─── Extracted entries ───

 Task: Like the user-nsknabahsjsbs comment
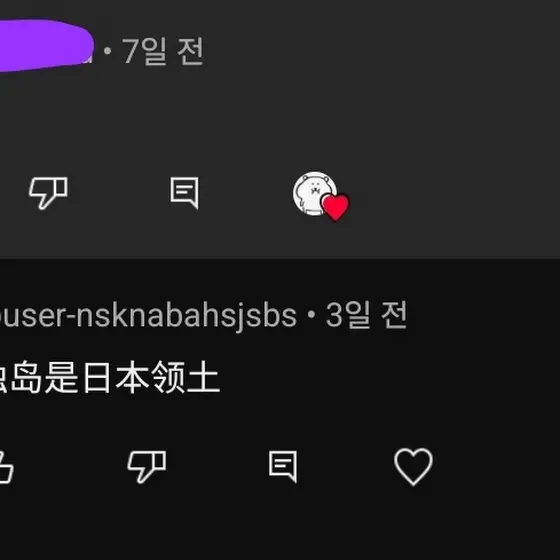(x=6, y=466)
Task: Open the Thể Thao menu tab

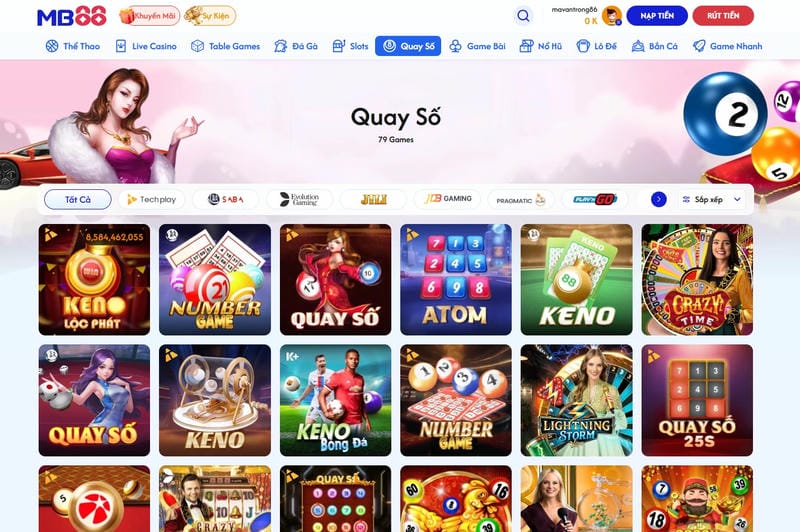Action: click(72, 46)
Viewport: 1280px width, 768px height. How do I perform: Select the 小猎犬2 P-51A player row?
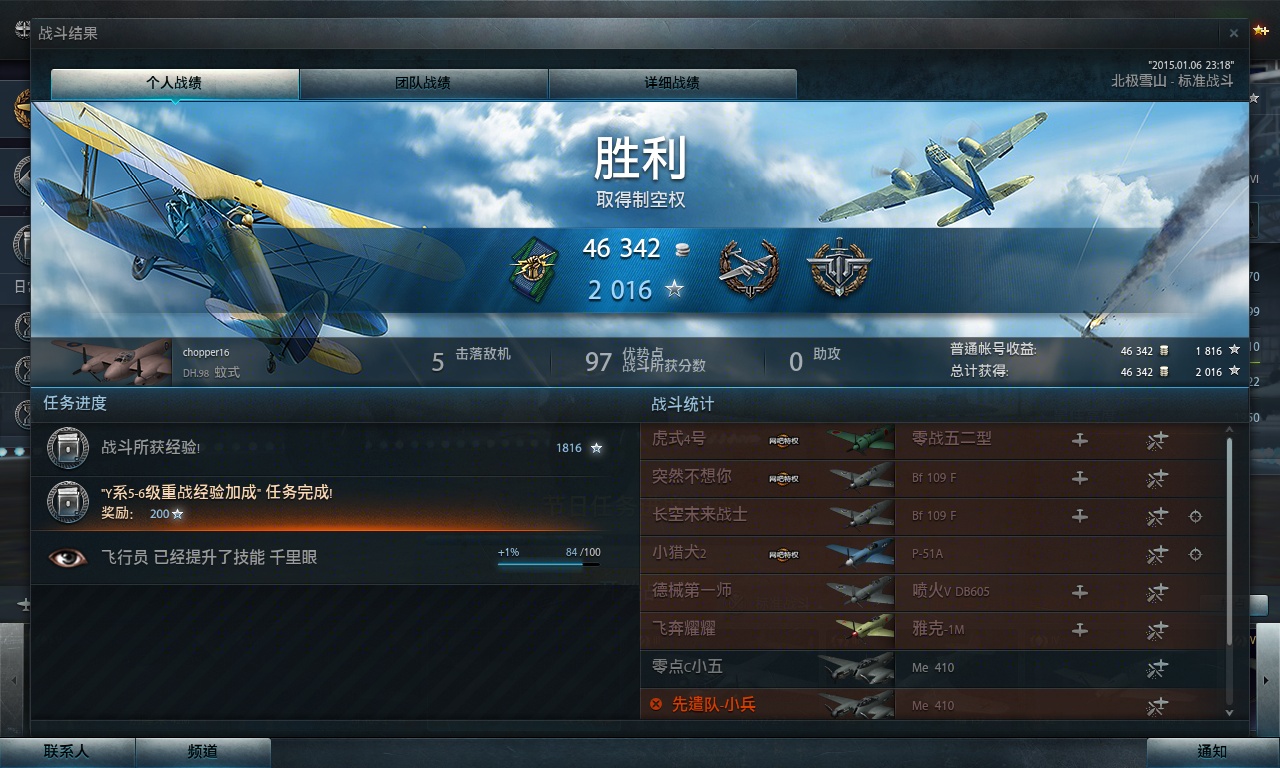(931, 554)
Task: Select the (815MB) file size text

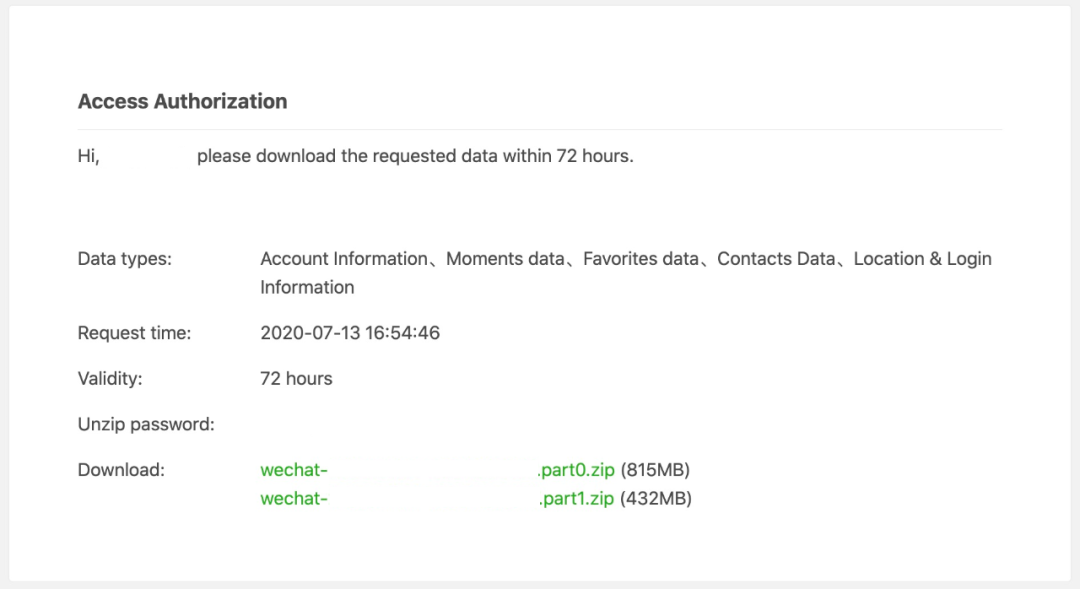Action: 655,470
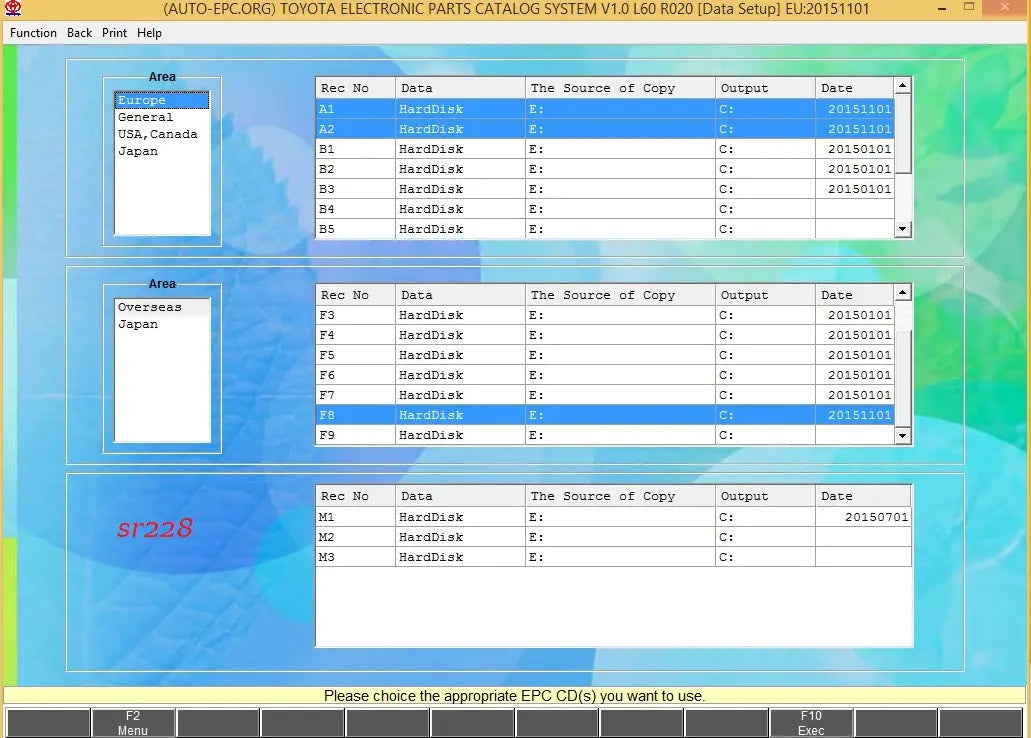Image resolution: width=1031 pixels, height=738 pixels.
Task: Select record A1 in the top table
Action: coord(354,108)
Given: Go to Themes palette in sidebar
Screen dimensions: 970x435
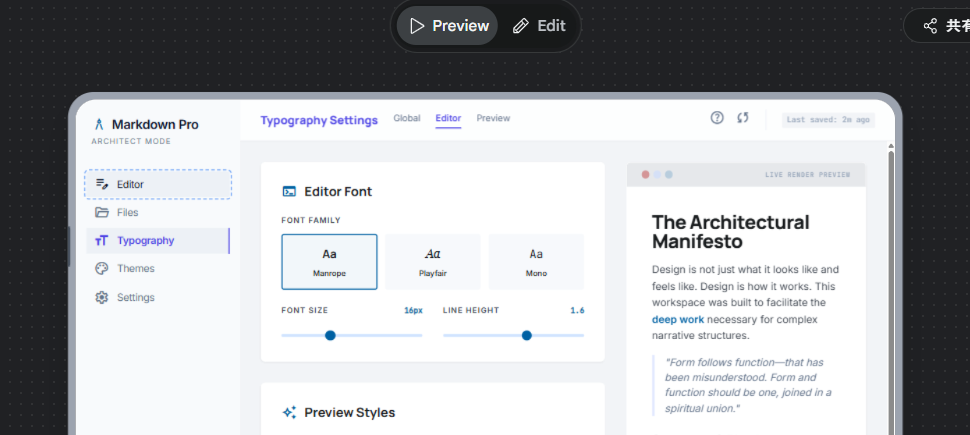Looking at the screenshot, I should (135, 268).
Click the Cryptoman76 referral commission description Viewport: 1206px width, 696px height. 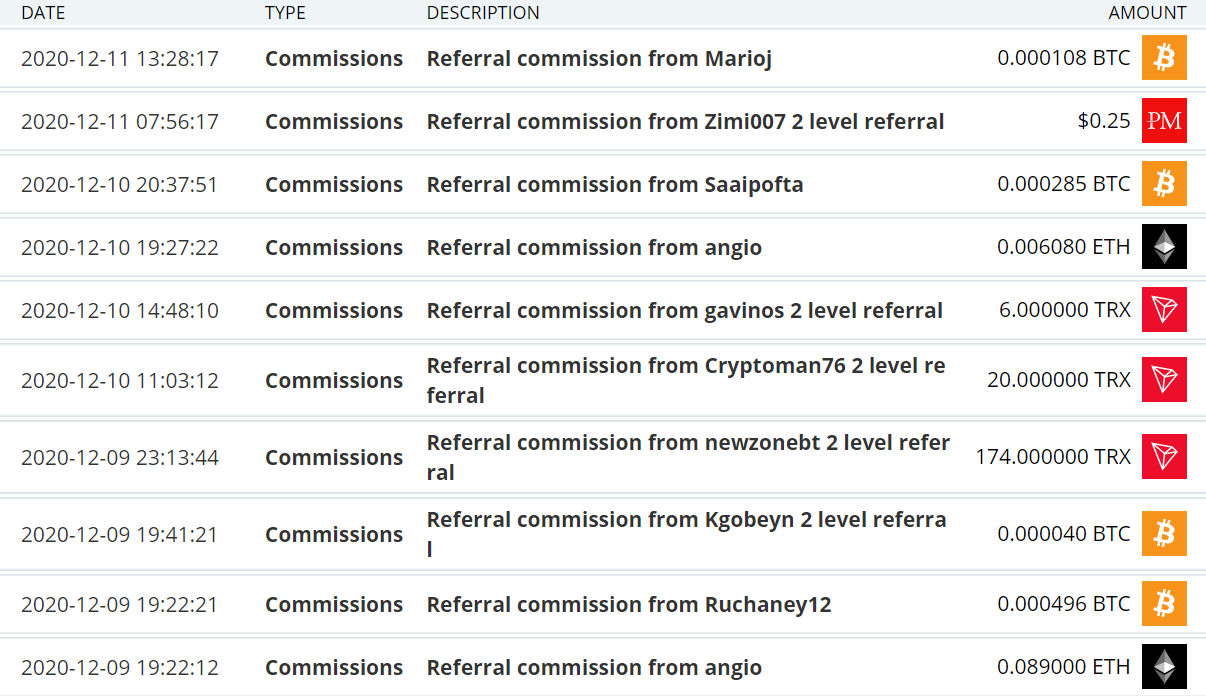coord(686,380)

───

● **Task requirements**
In the data above, retype only the stretch from the line with "Task: Open the Thể Thao menu tab" through the line with "Given: Go to Themes palette in sidebar", word for word, and skip any pictures.

● **Output**
Task: Open the Thể Thao menu tab

Action: click(72, 46)
Viewport: 1280px width, 768px height. How do I perform: Select the 小猎犬2 P-51A player row?
(931, 554)
Task: Select the (815MB) file size text

Action: 655,470
Image resolution: width=1031 pixels, height=738 pixels.
Task: Select record A1 in the top table
Action: coord(354,108)
Given: Go to Themes palette in sidebar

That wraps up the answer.